I am personally unaware of any such "formal system for anonymous
denunciations," or that there ever has been. I am in a position where I would
know if such a thing had existed within the last 10 years, and I know how to
engage with the the appropriate owner if one ever came into being (as all
Amazonians are encouraged to do if they have a concern).

[edit written at 2020-04-06T19:50:00Z in response to parent edit]

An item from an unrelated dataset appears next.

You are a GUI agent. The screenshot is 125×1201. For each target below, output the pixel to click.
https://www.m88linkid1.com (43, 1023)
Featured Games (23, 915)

Forte, and Anytime Feedback before it, is not anonymous, nor is it
"effectively anonymous". Just like an email to someone's manager, when you
submit feedback your contact information is known to the manager receiving the
feedback for one of their reports. It is the responsibility of a manager to
take the feedback in context, along with any other information they have or
can obtain, and decide what, if any, message should be conveyed to their
report. Within my (very large) organization, it is our intentional practice at
the highest levels to reinforce that managers must "own their feedback" for
their reports. That's to say: you take in all the information and signals that
help you grow and develop your report, and you don't say "one of the pieces of
feedback that I received is _____."

Currently Forte feedback is provided verbatim to employees without any
information about who provided a piece of feedback (both positive feedback and
growth areas). This may be why you characterize the feedback as "anonymous."
However, 1) only feedback that you request from your colleagues, or your
manager explicitly requests on their report's behalf, is included in the Forte
annual process. It does not provide any mechanism for someone to provide
"unsolicited" feedback (though constructive feedback is encouraged at Amazon,
either direct or via a manager). 2) Feedback provided in the Forte annual
process is only provided to their report at the discretion of the manager.

From your comments it's pretty clear to me that you didn't have a good
experience at Amazon. I'm sorry for that, especially if there was a manager
who didn't live up to our high expectations with regard to how to manage
performance and develop their reports.